Energy Cabinet Secretary Opiyo Wandayi has warned oil marketing companies against hoarding fuel and engaging in speculative practices, terming the conduct a breach of licensing obligations that could attract “very serious sanctions.”
The CS assured Kenyans there is no fuel shortage, stating that the country’s supply chain—from importation to retail—is functioning normally despite concerns in the market.
In a press briefing on Wednesday, Wandayi said the government had noted “with concern, indeed grave concern, reports of product hoarding and speculative withholding of stocks by some oil marketing companies in anticipation of price movements.”
He described the conduct as “commercially opportunistic” and contrary to the public interest, emphasizing that all licensed firms must adhere strictly to their obligations.
“This conduct is commercially opportunistic contrary to the public interest and in direct breach of licensing obligations,” he said, adding that companies “must not engage in any unorthodox practices, any unethical practices to take advantage of the current situation… that would, of course, invite very serious sanctions.”
The Cabinet Secretary, however, moved to calm public anxiety, reiterating that “there’s no shortage of energy” and that systems across the supply chain “are functioning as required.”

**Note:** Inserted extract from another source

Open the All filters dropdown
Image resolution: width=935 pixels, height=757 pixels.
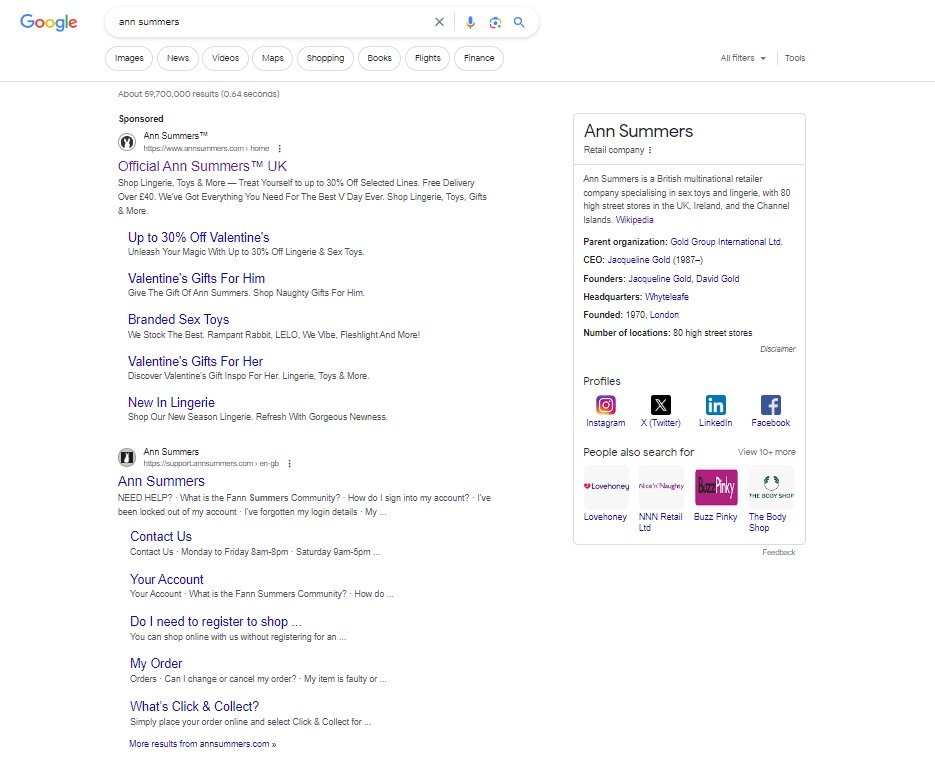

He urged Kenyans to “remain calm and continue their normal purchasing patterns,” warning against panic buying.
Wandayi cautioned motorists against unsafe fuel storage, noting that “there is no need… to go to a petrol station with a jerrycan,” describing the practice as “very, very unsafe” and one that could compromise product quality.
He said the government had engaged oil marketers to curb such practices and ensure steady supply, while thanking stakeholders and international partners for supporting Kenya’s energy needs.